[Your instructions]: With both ends included, repeat exactly the lines of the entries below from the one containing "Task: Select the 15分 timeframe" down to the one containing "Viewport: 1422px width, 757px height.", and no others.

[Study material]:

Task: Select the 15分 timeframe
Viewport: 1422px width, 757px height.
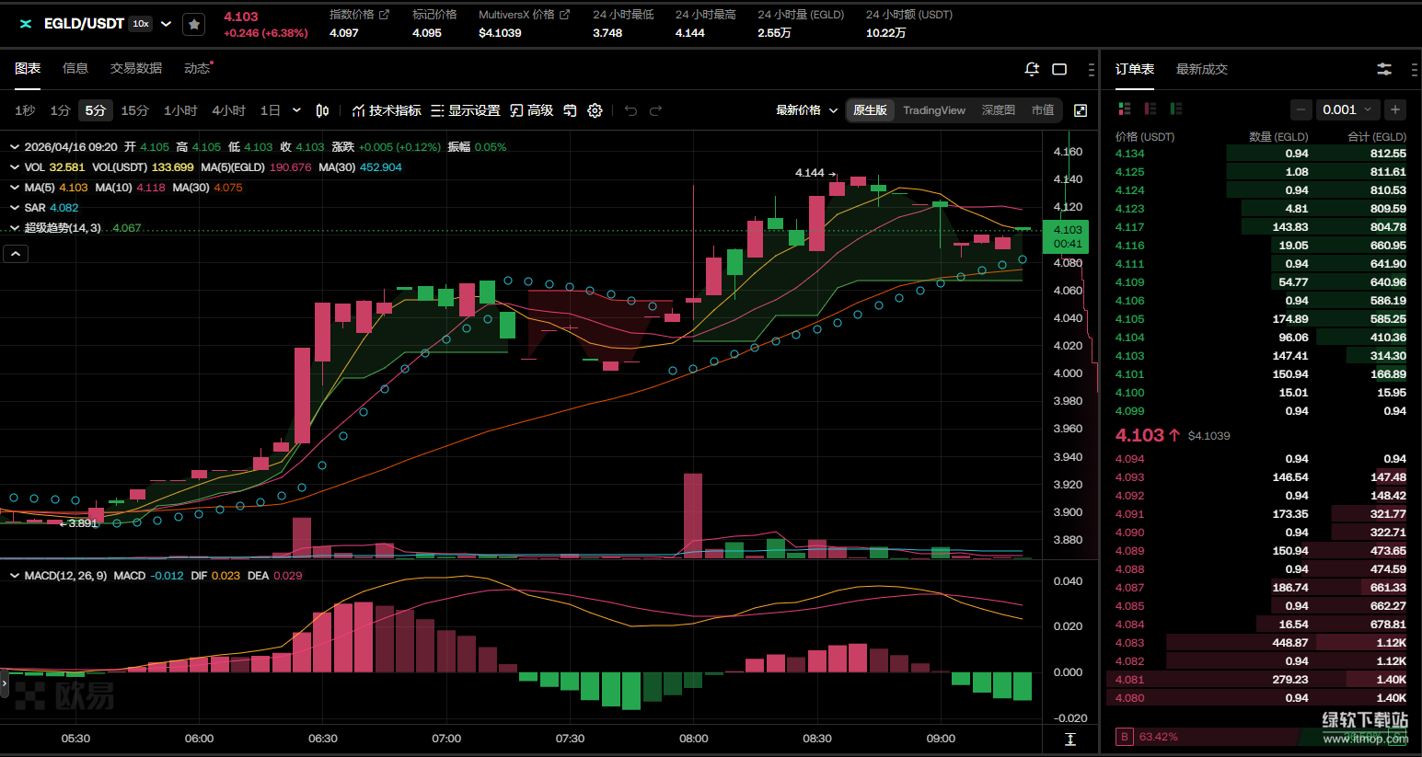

--

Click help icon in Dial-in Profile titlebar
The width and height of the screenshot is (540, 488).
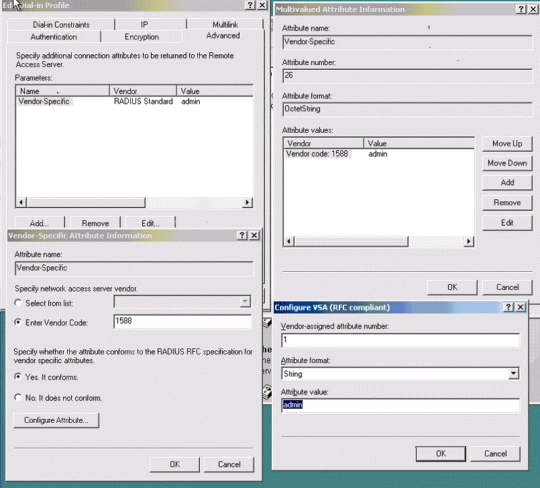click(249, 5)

--

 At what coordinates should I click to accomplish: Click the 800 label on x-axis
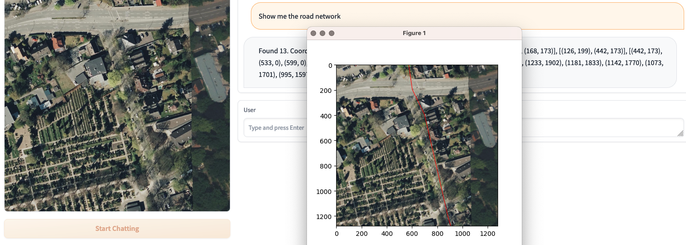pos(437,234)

[Final answer]:
Task: Select the 15分 timeframe
Viewport: 1422px width, 757px height.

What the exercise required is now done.